My thoughts on this currently is I have 2 compromises and 1 definitely-not-a-compromise. And the one not-a-compromise is I ignore all this ever happened, and continue doing what I have been doing. I don't want to do that because I like to be accommodating? I'm very community focused. I like building an atmosphere that's welcoming when it comes to the blog. But that might also be what I resort to just because, as I said above, if this turns into more trouble on my end than I think it's worth, I'll just stop posting fics here, and I don't want to do that. Which leads me to--
Compromise 1: I stop posting fics here. It's not really a compromise, but it's easy. Ish. Eh. Not really. Tagging everything on AO3 is a pain in the butt for something quick and dumb you wrote up because you thought it'd be fun. But being able to post a link to a fic like with my LongFics is a think I could just fall back on. I think it also means I'll probably stop writing this stuff though, because I'll get bogged down in things like trying to edit them, or link them together cohesively when they're out of chronological order [Like the Hels/Wels fics, which currently are all over the place in their timeline, and will continue to be so probably]. Regardless it's an option.

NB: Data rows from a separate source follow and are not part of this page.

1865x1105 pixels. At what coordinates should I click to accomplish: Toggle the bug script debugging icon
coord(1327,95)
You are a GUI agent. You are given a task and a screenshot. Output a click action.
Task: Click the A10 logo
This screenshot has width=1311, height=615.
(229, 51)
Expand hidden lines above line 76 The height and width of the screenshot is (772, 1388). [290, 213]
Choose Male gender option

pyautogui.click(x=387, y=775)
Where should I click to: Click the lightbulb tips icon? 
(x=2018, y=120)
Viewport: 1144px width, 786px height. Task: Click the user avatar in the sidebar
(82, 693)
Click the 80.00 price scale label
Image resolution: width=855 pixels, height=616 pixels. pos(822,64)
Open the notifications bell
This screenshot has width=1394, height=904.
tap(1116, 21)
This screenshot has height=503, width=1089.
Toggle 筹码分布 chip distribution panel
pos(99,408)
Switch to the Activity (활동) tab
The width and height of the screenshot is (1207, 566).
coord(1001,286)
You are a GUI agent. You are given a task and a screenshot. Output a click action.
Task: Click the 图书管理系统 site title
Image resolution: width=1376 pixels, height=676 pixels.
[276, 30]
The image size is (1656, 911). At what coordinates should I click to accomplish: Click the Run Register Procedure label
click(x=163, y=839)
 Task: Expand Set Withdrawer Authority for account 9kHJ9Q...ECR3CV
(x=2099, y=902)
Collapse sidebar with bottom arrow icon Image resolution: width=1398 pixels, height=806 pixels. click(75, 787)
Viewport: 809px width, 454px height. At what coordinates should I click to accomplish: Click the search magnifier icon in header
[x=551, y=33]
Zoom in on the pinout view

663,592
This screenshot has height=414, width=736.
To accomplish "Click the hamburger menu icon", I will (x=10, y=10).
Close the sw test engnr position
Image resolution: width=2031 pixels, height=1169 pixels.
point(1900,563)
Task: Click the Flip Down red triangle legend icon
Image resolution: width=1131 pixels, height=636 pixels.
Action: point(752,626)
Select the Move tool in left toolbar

Compromise 2: We can go back to the old standby which is me tagging anything longer than 3 paragraphs as "long post" and then if anyone doesn't want it popping up on their dash, they can filter the tag. I also don't like this option because it blocks even more than a readmore does. But it's quick and easy for me, and maintains the integrity of "I wanted to post this to Tumblr and not worry about it anymore."
This is all stuff for me to stew on. I don't expect people to weigh in on these options, though you're welcome to if you think you have some good input for it. But that's about where I'm at right now.